== EXERCISE ==
Give the records as a numbered list, omitting blank lines, starting with the line that contains "Identify the location of y-tick-label: 500000." and going on through the line that contains "y-tick-label-6: 30 is".

== DATA IN THIS EXERCISE ==
--------------------------------------------------
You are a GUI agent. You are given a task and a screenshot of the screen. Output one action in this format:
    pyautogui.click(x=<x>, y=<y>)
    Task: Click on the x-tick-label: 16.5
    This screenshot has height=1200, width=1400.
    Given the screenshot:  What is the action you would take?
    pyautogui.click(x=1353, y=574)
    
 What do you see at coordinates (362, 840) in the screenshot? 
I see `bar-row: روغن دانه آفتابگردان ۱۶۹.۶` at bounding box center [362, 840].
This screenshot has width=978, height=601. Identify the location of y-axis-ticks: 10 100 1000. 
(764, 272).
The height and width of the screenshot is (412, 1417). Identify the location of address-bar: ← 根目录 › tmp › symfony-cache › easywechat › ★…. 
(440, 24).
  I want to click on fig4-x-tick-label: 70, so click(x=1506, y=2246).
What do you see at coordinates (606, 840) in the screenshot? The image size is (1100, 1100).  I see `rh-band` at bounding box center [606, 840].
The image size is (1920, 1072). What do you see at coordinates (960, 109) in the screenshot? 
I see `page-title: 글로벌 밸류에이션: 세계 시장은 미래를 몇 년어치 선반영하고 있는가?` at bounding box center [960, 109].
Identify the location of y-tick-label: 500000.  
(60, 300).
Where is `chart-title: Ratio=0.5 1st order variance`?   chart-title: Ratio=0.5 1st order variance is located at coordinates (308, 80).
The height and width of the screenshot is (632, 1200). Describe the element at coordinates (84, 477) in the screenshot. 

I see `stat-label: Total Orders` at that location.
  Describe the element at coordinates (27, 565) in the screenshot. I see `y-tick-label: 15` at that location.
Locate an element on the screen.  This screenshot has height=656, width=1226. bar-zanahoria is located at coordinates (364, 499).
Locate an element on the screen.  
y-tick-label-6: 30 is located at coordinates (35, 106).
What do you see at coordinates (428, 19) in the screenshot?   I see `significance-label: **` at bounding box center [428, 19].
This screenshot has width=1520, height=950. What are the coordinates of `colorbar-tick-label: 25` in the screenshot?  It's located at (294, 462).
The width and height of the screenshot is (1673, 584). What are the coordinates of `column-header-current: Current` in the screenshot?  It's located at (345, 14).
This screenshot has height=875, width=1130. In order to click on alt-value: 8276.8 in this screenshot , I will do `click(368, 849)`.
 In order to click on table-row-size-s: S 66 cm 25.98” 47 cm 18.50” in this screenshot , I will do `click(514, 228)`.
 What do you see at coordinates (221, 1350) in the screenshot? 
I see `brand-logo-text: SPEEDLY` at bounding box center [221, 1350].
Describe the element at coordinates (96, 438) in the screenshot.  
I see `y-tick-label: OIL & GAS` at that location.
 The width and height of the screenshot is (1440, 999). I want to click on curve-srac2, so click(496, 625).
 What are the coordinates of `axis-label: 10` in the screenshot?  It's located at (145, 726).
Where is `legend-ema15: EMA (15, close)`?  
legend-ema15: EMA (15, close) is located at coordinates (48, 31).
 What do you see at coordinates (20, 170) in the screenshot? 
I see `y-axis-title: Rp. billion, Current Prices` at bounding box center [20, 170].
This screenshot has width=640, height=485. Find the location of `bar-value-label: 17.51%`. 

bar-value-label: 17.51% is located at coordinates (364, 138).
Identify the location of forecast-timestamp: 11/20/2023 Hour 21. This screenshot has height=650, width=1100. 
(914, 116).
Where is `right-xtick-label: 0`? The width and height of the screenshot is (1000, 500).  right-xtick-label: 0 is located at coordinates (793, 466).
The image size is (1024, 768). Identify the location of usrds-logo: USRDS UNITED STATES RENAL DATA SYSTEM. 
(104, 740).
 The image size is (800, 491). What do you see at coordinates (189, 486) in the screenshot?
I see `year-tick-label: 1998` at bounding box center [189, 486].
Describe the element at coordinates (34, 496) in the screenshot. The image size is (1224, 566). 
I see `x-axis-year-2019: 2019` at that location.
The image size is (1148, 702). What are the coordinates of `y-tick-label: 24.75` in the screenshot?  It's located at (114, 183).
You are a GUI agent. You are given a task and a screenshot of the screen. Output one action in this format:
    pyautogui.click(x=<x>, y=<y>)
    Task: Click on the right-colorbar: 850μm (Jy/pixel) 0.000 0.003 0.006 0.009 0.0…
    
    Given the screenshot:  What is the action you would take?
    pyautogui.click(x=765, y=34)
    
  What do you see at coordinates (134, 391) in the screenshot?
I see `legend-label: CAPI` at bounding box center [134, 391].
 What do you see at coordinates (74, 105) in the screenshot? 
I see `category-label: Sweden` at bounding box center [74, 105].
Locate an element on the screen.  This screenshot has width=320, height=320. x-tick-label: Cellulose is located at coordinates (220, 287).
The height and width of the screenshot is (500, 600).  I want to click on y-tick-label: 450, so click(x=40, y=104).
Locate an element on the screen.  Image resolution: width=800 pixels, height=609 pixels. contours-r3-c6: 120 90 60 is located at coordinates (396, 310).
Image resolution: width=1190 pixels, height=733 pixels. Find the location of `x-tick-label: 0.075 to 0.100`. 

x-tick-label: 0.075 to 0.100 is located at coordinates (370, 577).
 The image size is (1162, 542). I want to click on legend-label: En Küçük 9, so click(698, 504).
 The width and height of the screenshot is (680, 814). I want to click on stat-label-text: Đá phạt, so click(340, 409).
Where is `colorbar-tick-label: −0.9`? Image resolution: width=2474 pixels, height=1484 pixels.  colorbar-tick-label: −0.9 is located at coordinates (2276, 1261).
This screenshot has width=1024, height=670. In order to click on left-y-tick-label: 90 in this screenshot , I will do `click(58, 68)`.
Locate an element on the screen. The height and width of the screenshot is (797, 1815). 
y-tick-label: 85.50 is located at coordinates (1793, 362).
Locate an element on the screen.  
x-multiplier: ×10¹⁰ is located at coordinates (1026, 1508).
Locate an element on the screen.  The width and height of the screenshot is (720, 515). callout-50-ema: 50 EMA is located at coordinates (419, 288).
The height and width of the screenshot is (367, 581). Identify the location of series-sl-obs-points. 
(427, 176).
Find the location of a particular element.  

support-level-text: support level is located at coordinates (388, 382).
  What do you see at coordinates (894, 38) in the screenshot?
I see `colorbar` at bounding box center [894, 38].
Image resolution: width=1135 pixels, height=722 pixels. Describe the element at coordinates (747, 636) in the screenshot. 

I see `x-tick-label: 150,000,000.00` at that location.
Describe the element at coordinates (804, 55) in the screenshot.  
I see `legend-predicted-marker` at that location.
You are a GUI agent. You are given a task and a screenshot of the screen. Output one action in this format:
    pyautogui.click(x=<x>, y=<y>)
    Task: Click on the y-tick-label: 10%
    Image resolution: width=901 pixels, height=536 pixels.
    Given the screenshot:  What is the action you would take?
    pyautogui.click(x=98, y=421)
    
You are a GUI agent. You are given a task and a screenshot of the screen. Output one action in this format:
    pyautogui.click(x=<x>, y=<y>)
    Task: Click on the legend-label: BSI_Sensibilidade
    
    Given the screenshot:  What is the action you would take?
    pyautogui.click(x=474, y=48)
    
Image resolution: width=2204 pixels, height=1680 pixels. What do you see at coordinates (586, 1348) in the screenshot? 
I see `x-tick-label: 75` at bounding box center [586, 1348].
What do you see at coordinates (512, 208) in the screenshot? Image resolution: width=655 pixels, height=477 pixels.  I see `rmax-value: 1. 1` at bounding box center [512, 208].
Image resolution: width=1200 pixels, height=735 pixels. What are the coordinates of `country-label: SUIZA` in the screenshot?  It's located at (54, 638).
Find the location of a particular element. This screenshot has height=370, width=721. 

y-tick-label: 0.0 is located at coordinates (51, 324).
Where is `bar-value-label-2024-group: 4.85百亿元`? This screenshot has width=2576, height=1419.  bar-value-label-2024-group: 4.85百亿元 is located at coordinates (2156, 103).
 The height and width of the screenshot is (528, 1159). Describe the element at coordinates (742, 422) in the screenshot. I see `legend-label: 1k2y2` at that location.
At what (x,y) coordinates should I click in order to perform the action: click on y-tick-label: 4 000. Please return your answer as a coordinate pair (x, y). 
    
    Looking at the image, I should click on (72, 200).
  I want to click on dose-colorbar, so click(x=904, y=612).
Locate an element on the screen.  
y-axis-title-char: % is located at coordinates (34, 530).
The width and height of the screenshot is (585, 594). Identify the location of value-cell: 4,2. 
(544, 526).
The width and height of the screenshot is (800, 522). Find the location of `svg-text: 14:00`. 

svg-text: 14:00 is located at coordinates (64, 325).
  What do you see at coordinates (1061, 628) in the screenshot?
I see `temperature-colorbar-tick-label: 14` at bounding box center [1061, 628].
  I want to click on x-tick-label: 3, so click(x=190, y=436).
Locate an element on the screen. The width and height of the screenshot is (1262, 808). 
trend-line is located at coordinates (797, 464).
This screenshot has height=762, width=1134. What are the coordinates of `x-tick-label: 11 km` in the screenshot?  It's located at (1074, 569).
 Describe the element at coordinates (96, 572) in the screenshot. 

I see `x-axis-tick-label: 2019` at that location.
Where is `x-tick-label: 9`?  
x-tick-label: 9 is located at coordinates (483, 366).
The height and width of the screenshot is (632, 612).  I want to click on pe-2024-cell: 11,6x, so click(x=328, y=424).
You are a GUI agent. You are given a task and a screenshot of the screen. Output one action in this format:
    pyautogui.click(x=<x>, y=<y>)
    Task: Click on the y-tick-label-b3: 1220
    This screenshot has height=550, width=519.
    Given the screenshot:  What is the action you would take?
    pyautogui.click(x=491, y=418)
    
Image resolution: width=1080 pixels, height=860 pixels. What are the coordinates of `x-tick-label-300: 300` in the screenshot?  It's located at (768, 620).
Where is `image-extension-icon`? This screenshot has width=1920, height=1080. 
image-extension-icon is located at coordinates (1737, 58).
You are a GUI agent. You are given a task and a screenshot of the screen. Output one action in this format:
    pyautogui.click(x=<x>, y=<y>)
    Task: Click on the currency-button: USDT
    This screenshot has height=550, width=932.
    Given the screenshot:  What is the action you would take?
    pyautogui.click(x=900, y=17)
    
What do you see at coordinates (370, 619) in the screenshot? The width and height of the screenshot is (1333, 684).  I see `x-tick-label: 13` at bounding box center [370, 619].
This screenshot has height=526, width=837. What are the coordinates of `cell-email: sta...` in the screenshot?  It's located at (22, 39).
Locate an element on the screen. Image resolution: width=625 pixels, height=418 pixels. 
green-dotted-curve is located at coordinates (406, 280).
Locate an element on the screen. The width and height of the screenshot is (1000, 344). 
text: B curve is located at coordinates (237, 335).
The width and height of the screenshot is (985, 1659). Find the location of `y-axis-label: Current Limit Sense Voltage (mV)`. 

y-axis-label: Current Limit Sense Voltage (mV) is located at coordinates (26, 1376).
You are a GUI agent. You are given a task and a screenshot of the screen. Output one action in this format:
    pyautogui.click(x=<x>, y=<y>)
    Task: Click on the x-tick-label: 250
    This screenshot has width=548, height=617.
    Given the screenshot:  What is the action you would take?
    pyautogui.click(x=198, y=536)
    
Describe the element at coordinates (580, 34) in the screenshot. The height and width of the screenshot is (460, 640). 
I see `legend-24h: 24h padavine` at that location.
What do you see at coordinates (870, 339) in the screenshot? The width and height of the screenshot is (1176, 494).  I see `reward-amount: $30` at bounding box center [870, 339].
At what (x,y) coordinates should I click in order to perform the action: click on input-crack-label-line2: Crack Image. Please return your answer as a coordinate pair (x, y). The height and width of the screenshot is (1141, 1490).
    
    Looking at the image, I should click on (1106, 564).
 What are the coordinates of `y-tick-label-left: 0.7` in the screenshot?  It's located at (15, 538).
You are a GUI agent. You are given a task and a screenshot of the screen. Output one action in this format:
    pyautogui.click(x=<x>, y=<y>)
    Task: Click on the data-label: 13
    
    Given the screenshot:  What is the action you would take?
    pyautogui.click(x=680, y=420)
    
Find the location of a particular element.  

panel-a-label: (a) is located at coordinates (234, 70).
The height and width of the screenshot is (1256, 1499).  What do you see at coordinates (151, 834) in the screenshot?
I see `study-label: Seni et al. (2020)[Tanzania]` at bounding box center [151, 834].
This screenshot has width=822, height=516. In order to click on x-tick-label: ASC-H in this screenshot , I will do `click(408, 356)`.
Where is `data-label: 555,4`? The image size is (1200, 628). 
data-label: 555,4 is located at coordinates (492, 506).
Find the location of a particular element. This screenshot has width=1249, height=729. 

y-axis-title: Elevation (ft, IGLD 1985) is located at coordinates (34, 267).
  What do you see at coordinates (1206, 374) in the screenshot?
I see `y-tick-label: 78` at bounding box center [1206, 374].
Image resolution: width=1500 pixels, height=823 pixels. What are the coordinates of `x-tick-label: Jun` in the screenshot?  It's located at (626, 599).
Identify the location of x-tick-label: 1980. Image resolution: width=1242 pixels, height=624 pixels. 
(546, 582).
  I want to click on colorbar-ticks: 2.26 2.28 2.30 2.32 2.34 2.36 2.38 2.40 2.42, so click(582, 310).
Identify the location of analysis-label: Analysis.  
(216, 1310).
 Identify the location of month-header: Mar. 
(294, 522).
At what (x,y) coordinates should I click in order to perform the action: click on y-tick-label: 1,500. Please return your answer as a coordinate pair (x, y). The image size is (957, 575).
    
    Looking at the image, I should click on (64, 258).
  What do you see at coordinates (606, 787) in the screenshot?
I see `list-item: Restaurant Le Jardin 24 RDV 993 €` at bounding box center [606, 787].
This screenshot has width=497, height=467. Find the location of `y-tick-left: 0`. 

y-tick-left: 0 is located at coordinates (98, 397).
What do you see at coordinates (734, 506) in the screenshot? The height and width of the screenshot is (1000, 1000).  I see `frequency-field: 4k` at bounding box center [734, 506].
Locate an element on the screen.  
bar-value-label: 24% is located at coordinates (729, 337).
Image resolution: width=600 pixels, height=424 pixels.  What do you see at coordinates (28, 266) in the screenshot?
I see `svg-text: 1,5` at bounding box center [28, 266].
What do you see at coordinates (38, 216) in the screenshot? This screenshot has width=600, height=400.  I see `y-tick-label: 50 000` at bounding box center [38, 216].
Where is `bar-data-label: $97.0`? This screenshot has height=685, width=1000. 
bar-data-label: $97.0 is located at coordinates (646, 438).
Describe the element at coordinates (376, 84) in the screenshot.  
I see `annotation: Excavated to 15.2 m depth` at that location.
--------------------------------------------------
== WORKED SOLUTION ==
1. Identify the location of y-tick-label: 500000.  
2. (60, 300).
3. Where is `chart-title: Ratio=0.5 1st order variance`?   chart-title: Ratio=0.5 1st order variance is located at coordinates (308, 80).
4. The height and width of the screenshot is (632, 1200). Describe the element at coordinates (84, 477) in the screenshot. 
5. I see `stat-label: Total Orders` at that location.
6.   Describe the element at coordinates (27, 565) in the screenshot. I see `y-tick-label: 15` at that location.
7. Locate an element on the screen.  This screenshot has height=656, width=1226. bar-zanahoria is located at coordinates (364, 499).
8. Locate an element on the screen.  
9. y-tick-label-6: 30 is located at coordinates (35, 106).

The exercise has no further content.